◆ Extracted records:
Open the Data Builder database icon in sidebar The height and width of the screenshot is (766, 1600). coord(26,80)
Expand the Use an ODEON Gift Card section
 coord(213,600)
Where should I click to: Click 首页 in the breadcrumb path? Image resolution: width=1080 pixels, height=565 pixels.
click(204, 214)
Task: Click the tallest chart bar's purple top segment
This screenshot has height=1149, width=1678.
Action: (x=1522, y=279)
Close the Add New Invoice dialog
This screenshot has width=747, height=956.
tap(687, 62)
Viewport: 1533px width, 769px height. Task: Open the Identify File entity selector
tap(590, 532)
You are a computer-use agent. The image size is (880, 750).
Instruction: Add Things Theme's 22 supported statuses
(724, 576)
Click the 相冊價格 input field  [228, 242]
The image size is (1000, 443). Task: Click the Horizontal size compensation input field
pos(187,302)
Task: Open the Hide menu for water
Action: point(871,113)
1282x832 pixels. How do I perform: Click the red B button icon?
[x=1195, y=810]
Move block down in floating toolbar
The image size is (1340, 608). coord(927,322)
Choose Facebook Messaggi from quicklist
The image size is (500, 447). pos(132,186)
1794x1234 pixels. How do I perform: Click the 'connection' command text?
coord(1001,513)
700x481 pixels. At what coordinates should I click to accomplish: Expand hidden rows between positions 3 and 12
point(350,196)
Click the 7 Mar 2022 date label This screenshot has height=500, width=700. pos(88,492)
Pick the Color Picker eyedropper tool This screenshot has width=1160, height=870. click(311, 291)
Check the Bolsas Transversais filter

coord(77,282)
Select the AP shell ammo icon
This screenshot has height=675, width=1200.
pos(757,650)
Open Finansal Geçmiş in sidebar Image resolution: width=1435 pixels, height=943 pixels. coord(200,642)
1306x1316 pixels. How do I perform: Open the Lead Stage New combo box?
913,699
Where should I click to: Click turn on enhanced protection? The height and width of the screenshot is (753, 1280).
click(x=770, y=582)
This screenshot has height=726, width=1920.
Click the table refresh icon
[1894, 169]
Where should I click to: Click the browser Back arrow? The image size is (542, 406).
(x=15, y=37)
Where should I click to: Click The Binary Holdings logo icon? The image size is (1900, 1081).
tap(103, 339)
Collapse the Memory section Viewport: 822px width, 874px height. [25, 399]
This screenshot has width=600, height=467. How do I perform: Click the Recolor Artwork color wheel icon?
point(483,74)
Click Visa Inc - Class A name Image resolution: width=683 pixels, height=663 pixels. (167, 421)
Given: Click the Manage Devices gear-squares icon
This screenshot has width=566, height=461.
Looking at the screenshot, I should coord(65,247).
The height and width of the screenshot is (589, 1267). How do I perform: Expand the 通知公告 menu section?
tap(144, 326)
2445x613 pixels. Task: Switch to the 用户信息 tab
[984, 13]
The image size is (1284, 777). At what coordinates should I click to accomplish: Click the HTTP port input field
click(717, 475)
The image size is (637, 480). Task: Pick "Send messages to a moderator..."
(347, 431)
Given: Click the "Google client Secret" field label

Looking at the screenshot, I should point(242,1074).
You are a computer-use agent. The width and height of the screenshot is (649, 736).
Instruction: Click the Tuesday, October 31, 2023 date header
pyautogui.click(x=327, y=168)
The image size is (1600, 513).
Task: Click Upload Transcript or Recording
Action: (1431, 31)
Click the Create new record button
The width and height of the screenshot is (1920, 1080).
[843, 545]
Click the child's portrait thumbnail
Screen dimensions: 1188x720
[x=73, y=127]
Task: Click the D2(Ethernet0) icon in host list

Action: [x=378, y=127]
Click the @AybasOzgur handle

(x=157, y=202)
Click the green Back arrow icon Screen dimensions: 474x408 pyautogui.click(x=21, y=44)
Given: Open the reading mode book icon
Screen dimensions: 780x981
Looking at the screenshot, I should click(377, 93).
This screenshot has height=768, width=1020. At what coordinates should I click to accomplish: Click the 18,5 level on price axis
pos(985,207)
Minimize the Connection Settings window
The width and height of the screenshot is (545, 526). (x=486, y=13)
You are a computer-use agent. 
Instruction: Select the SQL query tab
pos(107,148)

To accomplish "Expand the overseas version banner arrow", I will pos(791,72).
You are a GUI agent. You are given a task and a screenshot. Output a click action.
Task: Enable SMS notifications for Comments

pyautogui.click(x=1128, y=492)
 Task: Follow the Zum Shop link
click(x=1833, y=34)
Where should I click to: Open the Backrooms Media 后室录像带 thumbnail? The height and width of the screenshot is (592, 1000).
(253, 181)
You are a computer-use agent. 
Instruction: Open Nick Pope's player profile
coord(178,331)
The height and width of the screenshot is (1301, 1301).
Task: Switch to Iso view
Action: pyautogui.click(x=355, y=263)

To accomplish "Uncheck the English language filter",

◆ The task:
Among the entries, copy every line containing the word "agent".

◆ Exercise result:
You are a computer-use agent. The image size is (880, 750).
You are a computer-use agent. The width and height of the screenshot is (649, 736).
You are a computer-use agent. 
You are a GUI agent. You are given a task and a screenshot. Output a click action.
You are a computer-use agent. 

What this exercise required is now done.